Your response should contain exactly the lines running from the one with "Image resolution: width=317" to the end of the data below, both included, and no pictures.

"""

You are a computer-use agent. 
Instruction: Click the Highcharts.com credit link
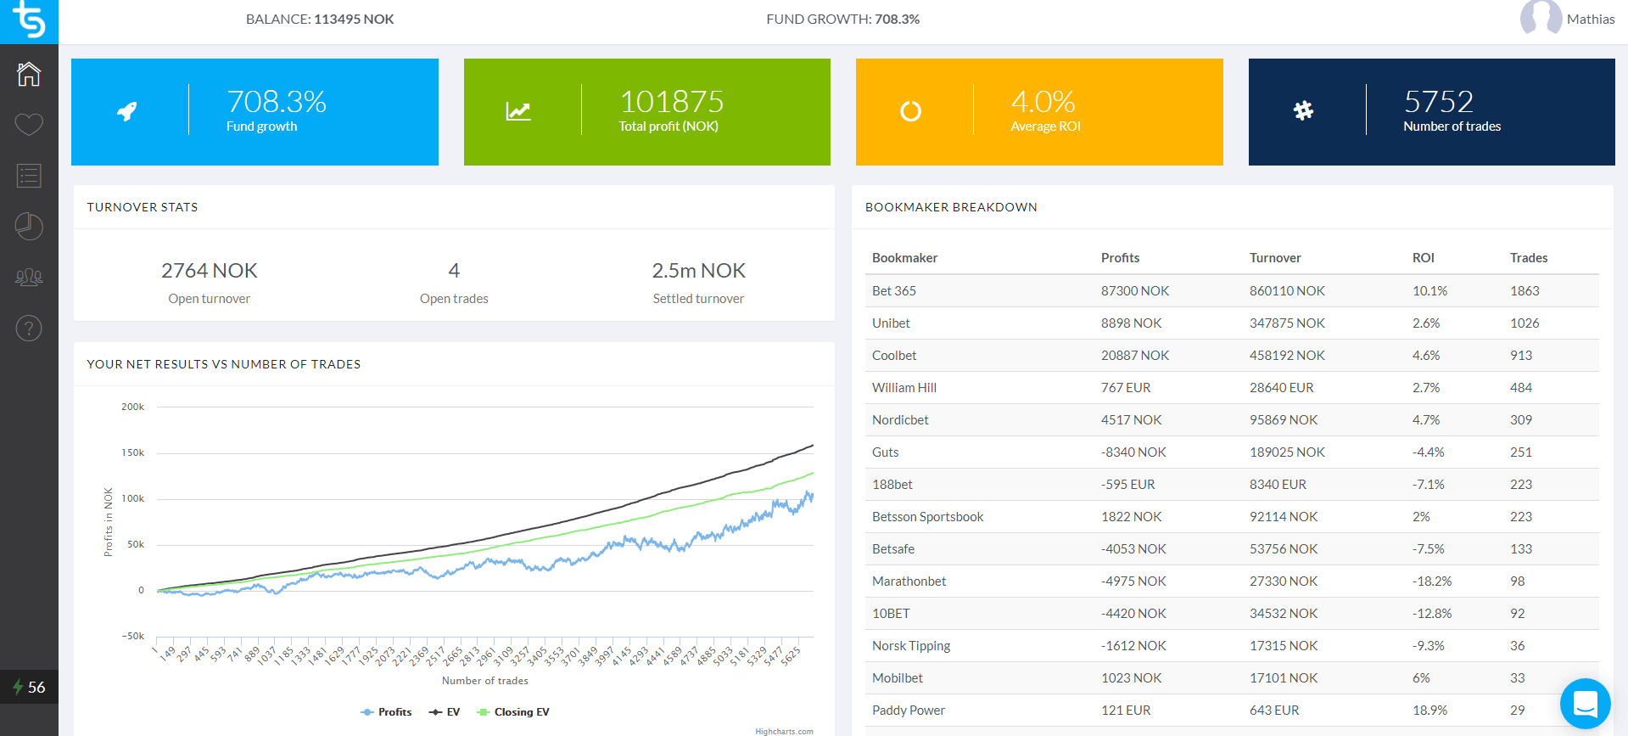click(784, 731)
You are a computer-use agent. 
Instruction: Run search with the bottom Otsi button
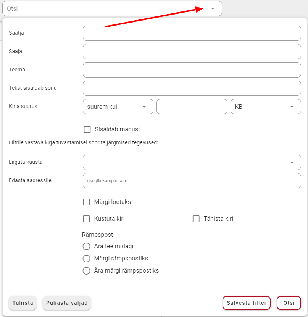click(289, 303)
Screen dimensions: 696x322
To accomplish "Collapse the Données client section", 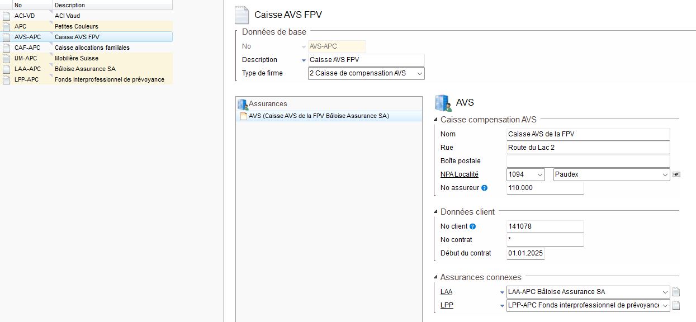I will [435, 212].
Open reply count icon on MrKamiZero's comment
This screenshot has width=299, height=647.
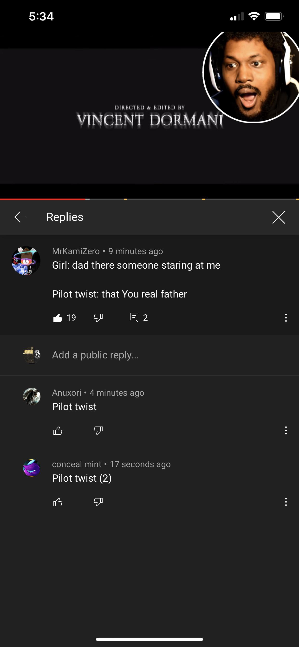pyautogui.click(x=134, y=317)
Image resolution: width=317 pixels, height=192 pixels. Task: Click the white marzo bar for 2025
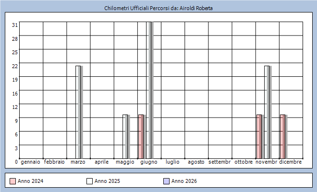(x=78, y=112)
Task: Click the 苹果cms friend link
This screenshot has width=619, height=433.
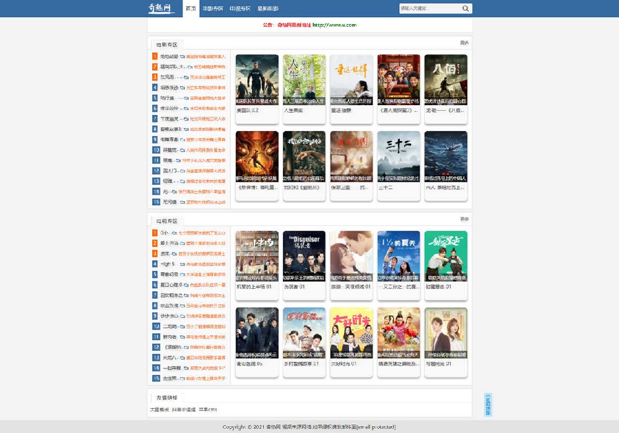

"""

▶ _Written solution_:
Image resolution: width=317 pixels, height=192 pixels. Task: Click the white marzo bar for 2025
(x=78, y=112)
Task: Click the 苹果cms friend link
This screenshot has width=619, height=433.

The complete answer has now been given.